- **Data provided**

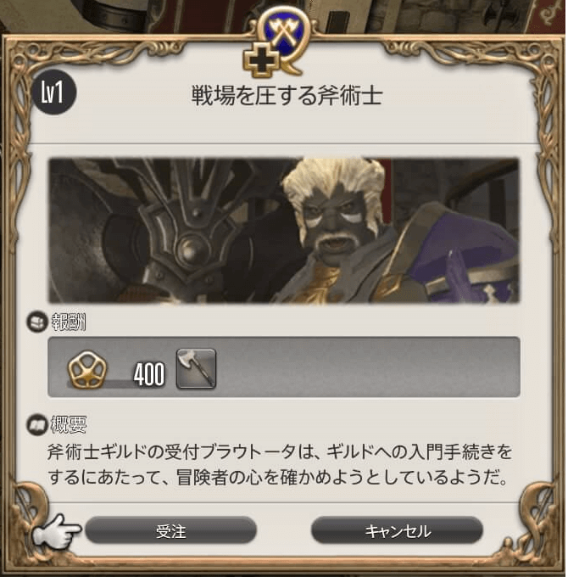This screenshot has height=577, width=568.
Task: Decline the quest with キャンセル button
Action: coord(397,530)
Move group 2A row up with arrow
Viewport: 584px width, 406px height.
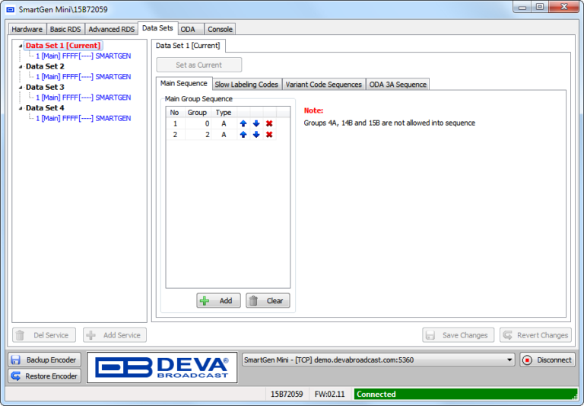tap(243, 135)
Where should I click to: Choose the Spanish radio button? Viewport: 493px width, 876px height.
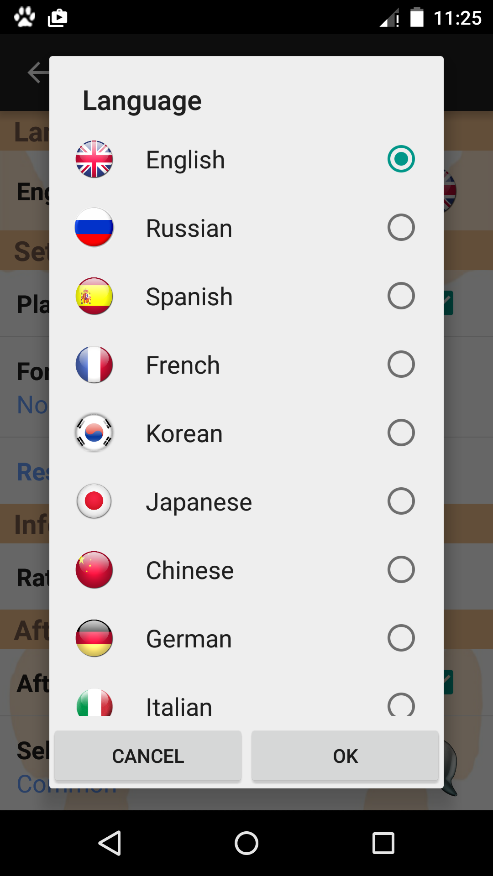(401, 296)
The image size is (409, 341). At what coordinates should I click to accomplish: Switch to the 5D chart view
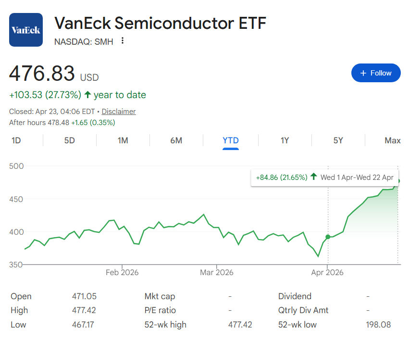(69, 140)
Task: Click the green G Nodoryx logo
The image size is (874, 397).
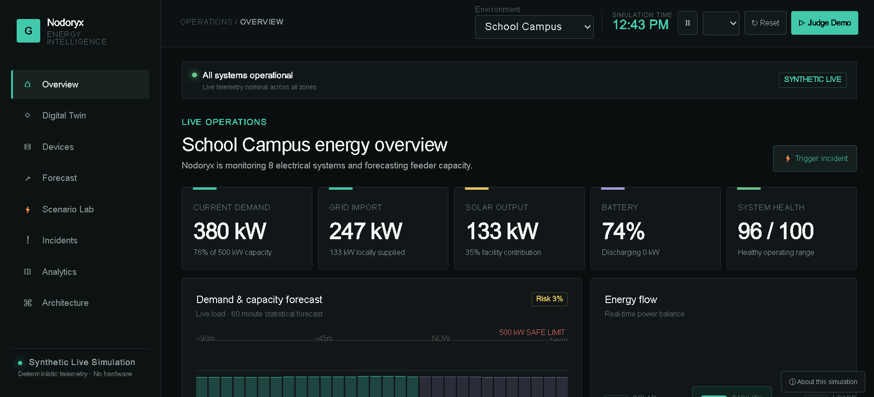Action: click(28, 31)
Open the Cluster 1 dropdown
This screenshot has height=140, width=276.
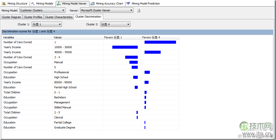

- **Short task**
Retype the data, word for word, from the line with "Open the Cluster 1 dropdown" through the final line of the data, leaving the pictures out.

- **Expected answer**
Open the Cluster 1 dropdown
This screenshot has height=140, width=276.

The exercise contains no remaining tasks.